CAP theorem is overused as an excuse and underused as a design constraint.
The CAP theorem gets cited constantly in system design interviews and architecture discussions, usually as a way to explain why a system made a tradeoff rather than as a genuine design tool. The more useful framing for actual system design is PACELC — which acknowledges that even when there is no partition, you still face a latency-consistency tradeoff. DynamoDB, Cassandra, and Cosmos DB all expose this as a per-request tunable. Most teams use the defaults and never think about it again, which is usually fine — until the day they need strong consistency for a financial transaction and discover their eventual-consistency store cannot provide it.
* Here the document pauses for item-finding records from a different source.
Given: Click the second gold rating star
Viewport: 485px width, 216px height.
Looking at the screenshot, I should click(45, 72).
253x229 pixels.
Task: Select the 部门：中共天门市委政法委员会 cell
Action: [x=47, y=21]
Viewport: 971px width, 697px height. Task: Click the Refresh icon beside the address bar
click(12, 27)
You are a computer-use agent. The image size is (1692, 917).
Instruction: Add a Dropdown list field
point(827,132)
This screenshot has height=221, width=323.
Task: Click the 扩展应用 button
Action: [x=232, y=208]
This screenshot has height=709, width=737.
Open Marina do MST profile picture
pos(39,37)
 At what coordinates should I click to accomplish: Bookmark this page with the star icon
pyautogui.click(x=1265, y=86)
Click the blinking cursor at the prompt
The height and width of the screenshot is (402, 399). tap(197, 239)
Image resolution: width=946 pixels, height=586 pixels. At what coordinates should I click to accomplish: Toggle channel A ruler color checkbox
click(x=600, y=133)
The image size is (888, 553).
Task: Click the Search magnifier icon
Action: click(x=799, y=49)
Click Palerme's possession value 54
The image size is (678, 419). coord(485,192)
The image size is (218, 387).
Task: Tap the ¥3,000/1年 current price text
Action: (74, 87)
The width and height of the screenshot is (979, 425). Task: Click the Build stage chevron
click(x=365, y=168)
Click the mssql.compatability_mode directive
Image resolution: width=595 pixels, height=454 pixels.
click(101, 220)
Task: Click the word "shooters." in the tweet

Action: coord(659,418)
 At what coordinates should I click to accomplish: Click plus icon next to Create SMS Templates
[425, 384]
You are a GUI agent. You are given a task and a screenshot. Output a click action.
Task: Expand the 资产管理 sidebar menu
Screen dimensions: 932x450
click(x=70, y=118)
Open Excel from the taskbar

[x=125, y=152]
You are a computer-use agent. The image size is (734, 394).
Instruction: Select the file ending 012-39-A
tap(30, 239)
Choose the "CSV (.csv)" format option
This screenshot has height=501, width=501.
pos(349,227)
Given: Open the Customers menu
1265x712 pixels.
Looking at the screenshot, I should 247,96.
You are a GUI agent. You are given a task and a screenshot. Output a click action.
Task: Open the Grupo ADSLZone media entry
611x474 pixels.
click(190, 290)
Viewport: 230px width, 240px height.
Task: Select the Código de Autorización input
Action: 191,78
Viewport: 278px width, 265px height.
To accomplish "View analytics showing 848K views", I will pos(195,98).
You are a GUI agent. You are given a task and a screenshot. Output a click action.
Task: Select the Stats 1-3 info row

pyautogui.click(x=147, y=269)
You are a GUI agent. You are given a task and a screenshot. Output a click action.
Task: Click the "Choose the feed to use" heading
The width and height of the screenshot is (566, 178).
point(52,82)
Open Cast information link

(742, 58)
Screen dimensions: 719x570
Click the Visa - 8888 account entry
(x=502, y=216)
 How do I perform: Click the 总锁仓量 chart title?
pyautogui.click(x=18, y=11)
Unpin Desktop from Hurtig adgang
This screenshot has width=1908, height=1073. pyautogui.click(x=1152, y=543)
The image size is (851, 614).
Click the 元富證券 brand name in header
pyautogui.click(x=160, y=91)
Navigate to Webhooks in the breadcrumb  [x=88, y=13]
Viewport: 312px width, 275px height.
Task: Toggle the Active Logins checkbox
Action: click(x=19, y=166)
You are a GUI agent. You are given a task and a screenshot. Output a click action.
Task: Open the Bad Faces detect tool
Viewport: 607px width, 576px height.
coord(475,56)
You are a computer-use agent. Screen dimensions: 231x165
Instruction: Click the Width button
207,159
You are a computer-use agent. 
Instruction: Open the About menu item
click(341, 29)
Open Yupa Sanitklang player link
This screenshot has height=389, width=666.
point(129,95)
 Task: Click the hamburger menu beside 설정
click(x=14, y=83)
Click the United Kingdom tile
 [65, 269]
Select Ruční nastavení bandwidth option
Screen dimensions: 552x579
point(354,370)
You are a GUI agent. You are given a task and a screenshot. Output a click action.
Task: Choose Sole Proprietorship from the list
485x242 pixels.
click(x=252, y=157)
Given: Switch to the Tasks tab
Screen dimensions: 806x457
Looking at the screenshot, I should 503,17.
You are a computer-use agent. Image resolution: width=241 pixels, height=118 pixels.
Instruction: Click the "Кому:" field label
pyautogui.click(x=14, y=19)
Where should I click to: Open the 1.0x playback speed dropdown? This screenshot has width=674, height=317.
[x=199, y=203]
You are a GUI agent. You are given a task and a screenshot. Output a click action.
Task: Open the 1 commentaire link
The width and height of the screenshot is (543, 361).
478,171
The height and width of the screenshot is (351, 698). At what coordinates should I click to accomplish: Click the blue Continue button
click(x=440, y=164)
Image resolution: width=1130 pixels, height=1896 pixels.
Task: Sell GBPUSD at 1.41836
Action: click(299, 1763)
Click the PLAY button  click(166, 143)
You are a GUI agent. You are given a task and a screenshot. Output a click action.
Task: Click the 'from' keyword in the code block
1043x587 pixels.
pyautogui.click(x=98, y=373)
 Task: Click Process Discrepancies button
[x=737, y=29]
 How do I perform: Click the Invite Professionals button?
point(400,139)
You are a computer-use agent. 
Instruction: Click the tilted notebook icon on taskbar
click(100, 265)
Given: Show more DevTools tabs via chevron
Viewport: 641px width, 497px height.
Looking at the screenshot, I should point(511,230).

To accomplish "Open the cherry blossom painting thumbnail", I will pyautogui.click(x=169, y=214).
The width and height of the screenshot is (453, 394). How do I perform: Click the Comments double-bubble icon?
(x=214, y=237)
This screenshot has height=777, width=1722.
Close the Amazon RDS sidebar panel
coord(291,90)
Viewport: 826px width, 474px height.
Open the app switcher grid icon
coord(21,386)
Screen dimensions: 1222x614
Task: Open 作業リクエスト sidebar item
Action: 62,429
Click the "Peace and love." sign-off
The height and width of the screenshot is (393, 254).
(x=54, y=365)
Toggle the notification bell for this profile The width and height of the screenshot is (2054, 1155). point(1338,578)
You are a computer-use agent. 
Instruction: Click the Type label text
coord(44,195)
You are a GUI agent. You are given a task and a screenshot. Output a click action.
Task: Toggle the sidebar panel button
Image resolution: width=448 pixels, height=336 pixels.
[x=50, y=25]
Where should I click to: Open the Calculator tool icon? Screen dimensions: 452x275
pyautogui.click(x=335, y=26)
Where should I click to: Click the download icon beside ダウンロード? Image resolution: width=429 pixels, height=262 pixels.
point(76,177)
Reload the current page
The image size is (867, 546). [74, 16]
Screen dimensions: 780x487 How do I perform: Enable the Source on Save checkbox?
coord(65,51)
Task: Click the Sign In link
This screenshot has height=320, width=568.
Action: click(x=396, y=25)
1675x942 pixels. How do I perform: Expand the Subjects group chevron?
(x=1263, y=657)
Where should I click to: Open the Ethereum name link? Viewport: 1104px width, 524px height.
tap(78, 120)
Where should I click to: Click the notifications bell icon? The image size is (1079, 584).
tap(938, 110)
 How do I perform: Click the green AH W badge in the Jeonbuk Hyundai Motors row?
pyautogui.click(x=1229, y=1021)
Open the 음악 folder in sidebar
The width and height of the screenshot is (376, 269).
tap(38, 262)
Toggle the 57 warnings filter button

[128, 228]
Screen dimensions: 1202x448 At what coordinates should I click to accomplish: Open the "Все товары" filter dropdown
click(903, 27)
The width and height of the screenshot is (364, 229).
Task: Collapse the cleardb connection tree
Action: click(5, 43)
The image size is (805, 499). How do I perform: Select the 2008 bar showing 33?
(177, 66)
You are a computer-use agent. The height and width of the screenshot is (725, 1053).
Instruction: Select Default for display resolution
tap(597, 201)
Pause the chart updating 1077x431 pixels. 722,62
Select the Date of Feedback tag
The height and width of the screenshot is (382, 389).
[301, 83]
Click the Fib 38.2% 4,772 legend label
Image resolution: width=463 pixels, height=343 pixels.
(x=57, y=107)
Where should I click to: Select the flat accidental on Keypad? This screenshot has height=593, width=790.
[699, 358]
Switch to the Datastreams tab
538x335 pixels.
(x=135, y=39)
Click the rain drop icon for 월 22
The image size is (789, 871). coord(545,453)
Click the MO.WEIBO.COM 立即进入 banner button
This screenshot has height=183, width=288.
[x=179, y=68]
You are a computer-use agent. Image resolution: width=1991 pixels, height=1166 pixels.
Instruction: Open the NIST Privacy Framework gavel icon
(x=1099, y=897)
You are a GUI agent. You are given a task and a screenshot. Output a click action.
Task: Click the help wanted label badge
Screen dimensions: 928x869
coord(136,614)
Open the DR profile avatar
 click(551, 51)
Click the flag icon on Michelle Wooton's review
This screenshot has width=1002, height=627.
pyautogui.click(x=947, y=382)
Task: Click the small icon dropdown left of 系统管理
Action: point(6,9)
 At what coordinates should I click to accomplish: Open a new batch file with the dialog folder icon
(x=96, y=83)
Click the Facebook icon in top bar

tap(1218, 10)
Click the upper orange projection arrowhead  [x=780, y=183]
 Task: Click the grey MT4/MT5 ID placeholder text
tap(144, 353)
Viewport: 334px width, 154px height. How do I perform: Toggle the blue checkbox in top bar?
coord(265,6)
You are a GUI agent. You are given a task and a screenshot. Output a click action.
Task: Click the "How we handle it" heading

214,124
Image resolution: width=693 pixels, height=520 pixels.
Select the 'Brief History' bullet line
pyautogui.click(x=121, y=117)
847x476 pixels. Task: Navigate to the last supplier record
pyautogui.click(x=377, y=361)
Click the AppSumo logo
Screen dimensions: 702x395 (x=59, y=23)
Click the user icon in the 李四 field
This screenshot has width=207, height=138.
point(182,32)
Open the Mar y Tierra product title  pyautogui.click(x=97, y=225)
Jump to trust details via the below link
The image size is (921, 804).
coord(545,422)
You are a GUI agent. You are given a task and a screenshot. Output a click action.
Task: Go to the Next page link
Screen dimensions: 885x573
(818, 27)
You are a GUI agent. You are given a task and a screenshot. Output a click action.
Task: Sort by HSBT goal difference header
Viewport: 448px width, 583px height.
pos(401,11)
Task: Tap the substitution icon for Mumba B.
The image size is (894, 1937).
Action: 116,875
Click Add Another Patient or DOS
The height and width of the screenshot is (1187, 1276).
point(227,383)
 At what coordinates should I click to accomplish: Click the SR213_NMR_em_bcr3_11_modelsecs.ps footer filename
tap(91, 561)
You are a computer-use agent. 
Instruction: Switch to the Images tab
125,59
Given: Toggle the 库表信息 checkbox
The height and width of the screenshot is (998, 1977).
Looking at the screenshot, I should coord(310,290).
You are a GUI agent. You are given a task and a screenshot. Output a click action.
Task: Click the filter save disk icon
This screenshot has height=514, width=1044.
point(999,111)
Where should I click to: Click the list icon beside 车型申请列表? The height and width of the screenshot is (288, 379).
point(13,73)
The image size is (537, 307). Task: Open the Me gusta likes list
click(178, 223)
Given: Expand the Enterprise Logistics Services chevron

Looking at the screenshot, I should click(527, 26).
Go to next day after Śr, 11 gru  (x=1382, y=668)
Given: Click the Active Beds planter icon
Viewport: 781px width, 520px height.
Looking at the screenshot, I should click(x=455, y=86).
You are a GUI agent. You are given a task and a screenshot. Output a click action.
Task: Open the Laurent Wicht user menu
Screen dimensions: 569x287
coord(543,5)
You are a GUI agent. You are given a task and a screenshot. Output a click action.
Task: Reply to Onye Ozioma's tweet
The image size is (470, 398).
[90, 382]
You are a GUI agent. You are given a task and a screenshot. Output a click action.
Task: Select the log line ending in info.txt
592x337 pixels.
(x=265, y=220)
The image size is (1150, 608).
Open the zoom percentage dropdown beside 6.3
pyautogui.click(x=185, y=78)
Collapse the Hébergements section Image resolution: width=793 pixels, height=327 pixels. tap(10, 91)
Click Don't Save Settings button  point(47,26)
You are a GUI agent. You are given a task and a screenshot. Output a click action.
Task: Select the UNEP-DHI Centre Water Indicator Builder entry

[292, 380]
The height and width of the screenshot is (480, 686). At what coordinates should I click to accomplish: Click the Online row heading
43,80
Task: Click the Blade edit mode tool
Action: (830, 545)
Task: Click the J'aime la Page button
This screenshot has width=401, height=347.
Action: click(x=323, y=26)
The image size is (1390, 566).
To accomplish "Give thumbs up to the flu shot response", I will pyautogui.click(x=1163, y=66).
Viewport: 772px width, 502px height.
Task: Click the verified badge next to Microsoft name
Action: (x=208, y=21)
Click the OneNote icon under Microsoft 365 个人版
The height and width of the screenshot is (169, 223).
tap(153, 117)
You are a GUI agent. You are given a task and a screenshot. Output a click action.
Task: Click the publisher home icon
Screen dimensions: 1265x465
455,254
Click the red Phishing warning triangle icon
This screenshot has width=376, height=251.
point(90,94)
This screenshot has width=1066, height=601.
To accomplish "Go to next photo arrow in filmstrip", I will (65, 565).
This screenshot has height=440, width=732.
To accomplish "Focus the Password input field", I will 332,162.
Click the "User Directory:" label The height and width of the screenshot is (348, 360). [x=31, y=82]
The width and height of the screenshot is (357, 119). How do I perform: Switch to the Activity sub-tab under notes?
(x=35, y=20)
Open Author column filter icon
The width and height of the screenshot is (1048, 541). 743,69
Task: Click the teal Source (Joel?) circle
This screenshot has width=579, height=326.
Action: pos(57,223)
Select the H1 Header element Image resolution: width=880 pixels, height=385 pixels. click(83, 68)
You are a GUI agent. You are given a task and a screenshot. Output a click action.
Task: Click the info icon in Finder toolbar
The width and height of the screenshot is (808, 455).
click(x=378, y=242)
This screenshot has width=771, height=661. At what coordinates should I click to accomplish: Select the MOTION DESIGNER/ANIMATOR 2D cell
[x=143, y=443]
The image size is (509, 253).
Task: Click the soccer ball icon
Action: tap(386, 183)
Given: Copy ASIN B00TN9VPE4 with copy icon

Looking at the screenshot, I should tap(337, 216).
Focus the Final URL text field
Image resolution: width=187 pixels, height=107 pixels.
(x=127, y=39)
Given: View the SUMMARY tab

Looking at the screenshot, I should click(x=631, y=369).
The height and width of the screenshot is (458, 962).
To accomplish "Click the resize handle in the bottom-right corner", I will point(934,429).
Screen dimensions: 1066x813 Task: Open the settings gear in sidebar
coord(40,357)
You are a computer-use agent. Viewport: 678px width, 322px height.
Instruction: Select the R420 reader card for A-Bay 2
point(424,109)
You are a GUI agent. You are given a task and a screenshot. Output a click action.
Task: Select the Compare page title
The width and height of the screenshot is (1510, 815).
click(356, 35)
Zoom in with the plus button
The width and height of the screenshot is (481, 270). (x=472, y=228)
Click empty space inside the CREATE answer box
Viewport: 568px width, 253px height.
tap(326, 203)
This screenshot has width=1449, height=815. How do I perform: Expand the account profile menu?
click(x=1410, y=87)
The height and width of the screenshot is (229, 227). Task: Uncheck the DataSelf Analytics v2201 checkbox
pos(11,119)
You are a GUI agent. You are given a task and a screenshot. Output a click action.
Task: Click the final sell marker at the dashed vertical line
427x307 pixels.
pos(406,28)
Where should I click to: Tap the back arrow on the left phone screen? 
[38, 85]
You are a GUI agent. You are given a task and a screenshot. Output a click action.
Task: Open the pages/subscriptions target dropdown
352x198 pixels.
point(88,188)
The distributed systems concept most teams underinvest in is failure mode analysis. Clock skew, network partitions, and split-brain scenarios all look obvious in a textbook and genuinely tricky in production. The tools that have matured most since 2022 are chaos engineering platforms — AWS Fault Injection Simulator, Gremlin, and Netflix's ChAOS all allow teams to inject failures deliberately in staging environments. Teams that practice chaos engineering regularly discover failure modes before they discover them in production. The ROI on a few hours of chaos testing before a major release is difficult to overstate.
For engineers learning distributed systems: Martin Kleppmann's Designing Data-Intensive Applications remains the clearest book on this subject written for practitioners, not academics. Chapter 8 (The Trouble with Distributed Systems) and Chapter 9 (Consistency and Consensus) are worth reading multiple times.